I have two purses, one that functions as my diaper bag/emergency first aid kit/small grocery store of snacks/receipts from the past 3 years in crumpled balls purse. The other is my date night/girls night/bible study/holy cow I get to go shopping by myself purse. When switching between the two, I usually just transfer my “essentials” – wallet and keys. After praying my way through Julie Cragon’s Talking to God I think I’m going to have to add this small book to my purse essentials that stay with me always.

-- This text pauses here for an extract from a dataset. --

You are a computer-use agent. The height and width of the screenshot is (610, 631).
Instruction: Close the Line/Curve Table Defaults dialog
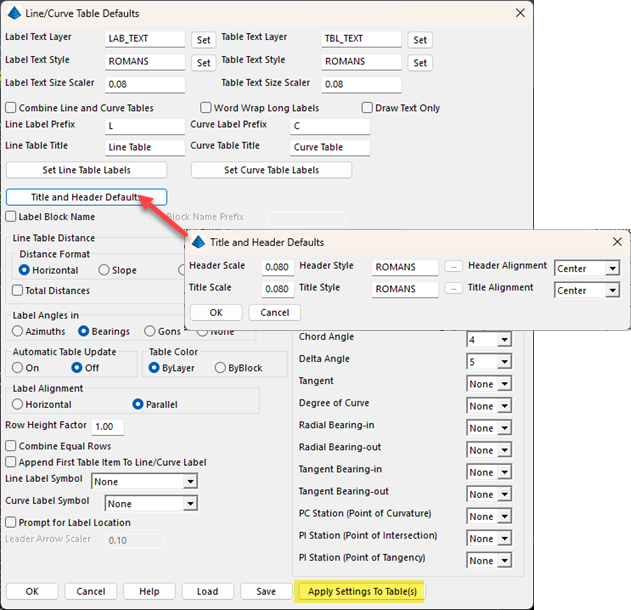[x=519, y=13]
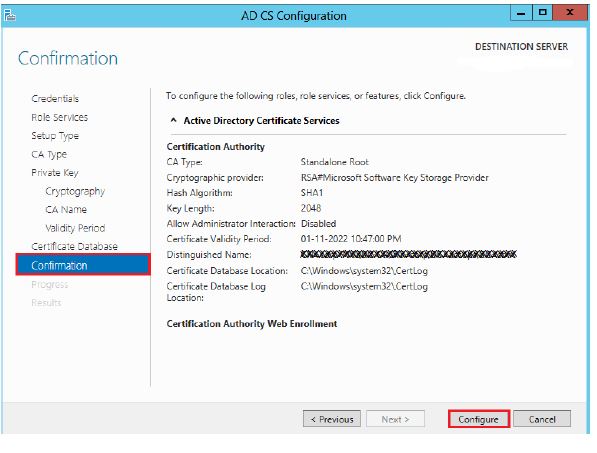Go to the Cryptography sub-step

(75, 191)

Book Review: Talking To God kktaliaferro.wordpress.comTalking To God is a small handbook of prayers for nearly any situation a woman might find herself in. Discerning how to handle a disagreement at work? Julie has a prayer for that. Struggling with patience or controlling anger? There’s a prayer for that. Rejoicing in your son or daughter’s First Communion or Confirmation? Yep, prayers for those and more. Praying for your spouse (or future spouse) and your marriage? I think you get it by now.

Not only has Julie written unique prayers for a myriad of life situations (even prayers about prudence and temperance with eating habits and alcohol, prayers for the beginning and end of the day, throughout the day, and loss of loved ones), she also includes a scripture verse or quotes from saints which directly tie into the situation she is highlighting.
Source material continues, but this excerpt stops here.